Some time before I left I found the 1948 Penguin of Joyce Cary’s The Horse’s Mouth (first published 1944). I'd always vaguely intended to read it and recently resolved to soon because I gathered from our informants that it was much prized by Arthur Harvey, the remarkable head of English at Walworth School, 1949-55 (the subject of my research). Two of them independently mentioned Harvey’s frequent quoting of an image from the first paragraph: 'Sun in a mist. Like an orange in a fried fish shop.' (I must admit I don’t quite get it.)
I didn’t expect to be so surprised, impressed and delighted -- I can see why Harvey, with his enthusiasm for ‘vivid’, ‘fresh’ etc language, so rated it. Its language is its most striking feature, issuing from the -- voice? pen? ghostly emanation? -- of the narrator, the elderly eccentric artist Gully Jimson who at the end of the novel is on the point of death. The novel is interlarded with chunks of Blake’s Prophetic Books by which Jimson’s ideolect is heavily influenced while being, often, profane, earthy and working-class. Poetic, extravagant, full of figurative tropes, somewhat surrealist and mad and not always intelligible. I.e. I quite often don’t know what he’s talking about, and that’s not only because the novel contained more words I didn’t know that any I can remember that wasn’t Trainspotting.
Some of these words I imagine are simply dated, referring to things, practices and expressions from the 1930s (the novel ends with the outbreak of war). One of my main impressions, indeed, is of how alien working-class life of the ’30s now seems. Despite the buses and telephones, the world seems more Victorian -- more Henry Mayhew -- than modern, more desperate, raw and primitive. Clothes are never changed (Jimson has ‘my winter drawers’ -- by implication, one pair) and there’s little distinction between under- and outer-wear: the idea is simply layers, that are kept on; baths are never taken; cooking is on smoking coal ranges; people are skint and starve; the workhouse and prison are a constant presence; hospitals are feared as casually killing you once they get hold of you. Existence is unsentimental, ugly and brutal as well as admirable in its gutsiness, repartee and generosity. It's also frequently funny. The women, vastly more oppressed than the men, are formidable, intelligent and winners at repartee, while the typical policeman will slip you a bob if you seem genuinely down on your luck.

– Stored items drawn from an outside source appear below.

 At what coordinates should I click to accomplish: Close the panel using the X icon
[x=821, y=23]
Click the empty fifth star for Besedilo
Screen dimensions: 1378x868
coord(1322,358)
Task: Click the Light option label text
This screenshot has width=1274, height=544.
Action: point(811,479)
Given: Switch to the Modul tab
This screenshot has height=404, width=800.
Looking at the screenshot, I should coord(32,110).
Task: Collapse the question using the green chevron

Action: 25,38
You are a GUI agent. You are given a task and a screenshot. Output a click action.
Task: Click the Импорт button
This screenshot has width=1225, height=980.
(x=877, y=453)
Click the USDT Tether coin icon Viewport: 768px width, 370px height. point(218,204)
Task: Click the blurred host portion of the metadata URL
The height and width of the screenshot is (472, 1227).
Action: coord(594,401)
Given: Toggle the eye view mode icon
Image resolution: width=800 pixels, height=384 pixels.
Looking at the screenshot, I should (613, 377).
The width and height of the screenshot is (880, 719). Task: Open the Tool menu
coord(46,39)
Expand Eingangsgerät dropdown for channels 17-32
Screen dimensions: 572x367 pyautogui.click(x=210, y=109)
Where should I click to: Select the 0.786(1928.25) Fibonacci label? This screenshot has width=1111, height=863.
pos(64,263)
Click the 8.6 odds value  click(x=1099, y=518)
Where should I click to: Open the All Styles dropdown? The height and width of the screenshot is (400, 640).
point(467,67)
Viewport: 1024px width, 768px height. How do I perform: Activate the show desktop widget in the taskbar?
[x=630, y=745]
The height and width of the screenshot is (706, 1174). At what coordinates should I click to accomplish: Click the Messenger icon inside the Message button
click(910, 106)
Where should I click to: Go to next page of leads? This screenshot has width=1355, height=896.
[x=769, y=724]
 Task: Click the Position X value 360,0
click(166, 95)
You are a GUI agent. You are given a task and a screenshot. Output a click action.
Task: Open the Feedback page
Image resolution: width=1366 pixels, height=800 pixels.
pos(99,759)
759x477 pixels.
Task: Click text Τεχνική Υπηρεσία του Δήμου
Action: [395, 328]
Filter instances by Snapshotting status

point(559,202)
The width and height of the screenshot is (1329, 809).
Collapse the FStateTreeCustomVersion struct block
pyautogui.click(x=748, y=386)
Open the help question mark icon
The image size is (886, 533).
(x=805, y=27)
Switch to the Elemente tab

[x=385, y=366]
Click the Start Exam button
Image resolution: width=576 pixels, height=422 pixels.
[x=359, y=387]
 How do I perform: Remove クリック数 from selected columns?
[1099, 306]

The imagination and fertility of the book are huge: no author like him for inventiveness, not at least that I've recently read (Rushdie’s Midnight’s Children, perhaps?). And Cary appears to understand art: a lot of Gully’s thoughts are about painting and his response to the world around a painter’s -- how I could render the clouds and the Thames (it’s an archetypal London novel, set somewhere a bit upriver like Hammersmith). These artists’ thought are to me in my ignorance thoroughly convincing.
The plot rambles on but the characters are wonderful, not least the stammering Nosey, the boy with the dripping nose who wants to be an artist and who Jimson unsentimentally tries to drive off. The book’s deliciously iconoclastic and romantic -- true English values against the bureaucrats and upper classes (though millionaires come out well).
It’s long read but I can see myself coming back to it before long.